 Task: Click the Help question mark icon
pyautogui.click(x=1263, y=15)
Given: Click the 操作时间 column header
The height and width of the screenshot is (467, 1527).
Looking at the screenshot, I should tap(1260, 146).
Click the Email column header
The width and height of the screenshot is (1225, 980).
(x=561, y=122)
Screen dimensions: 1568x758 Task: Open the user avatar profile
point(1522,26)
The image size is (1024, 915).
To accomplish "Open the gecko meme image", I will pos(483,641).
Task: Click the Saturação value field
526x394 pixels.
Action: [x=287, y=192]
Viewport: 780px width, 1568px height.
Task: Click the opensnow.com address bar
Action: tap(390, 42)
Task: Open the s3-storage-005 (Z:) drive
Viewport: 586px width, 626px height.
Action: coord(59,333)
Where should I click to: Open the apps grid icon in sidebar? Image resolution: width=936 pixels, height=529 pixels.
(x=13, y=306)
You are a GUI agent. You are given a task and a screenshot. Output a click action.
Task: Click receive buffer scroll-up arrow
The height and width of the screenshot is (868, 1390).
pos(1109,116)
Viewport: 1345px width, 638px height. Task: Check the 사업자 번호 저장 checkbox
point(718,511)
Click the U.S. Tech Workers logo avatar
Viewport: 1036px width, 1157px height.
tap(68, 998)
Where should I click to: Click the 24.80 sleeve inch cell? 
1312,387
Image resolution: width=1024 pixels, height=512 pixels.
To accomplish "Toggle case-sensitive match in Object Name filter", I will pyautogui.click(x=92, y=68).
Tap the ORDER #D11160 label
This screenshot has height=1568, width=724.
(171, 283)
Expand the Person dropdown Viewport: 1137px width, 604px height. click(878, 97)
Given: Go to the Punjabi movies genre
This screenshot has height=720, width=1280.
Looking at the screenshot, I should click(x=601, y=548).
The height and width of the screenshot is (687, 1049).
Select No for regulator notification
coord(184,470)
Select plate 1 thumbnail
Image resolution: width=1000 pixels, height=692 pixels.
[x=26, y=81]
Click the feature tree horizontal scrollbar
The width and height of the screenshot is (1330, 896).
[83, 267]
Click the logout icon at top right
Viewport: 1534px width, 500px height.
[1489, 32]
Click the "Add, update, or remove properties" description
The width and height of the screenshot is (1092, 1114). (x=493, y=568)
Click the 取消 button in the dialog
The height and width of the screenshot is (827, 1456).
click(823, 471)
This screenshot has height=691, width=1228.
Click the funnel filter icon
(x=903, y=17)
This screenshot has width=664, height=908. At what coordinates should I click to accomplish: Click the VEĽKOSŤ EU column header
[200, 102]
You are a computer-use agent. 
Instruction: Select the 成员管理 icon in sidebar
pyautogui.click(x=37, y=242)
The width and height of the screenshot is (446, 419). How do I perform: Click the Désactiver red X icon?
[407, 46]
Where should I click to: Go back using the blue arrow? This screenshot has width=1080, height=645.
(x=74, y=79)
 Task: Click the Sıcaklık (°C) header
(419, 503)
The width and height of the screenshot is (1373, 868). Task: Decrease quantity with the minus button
◆ ◆ ◆ ◆ ◆
Copy the lines verbatim, beginning with the first line and ending after the line that contains "Looking at the screenshot, I should tap(1260, 146).".

**The response**:
 Task: Click the Help question mark icon
pyautogui.click(x=1263, y=15)
Given: Click the 操作时间 column header
The height and width of the screenshot is (467, 1527).
Looking at the screenshot, I should tap(1260, 146).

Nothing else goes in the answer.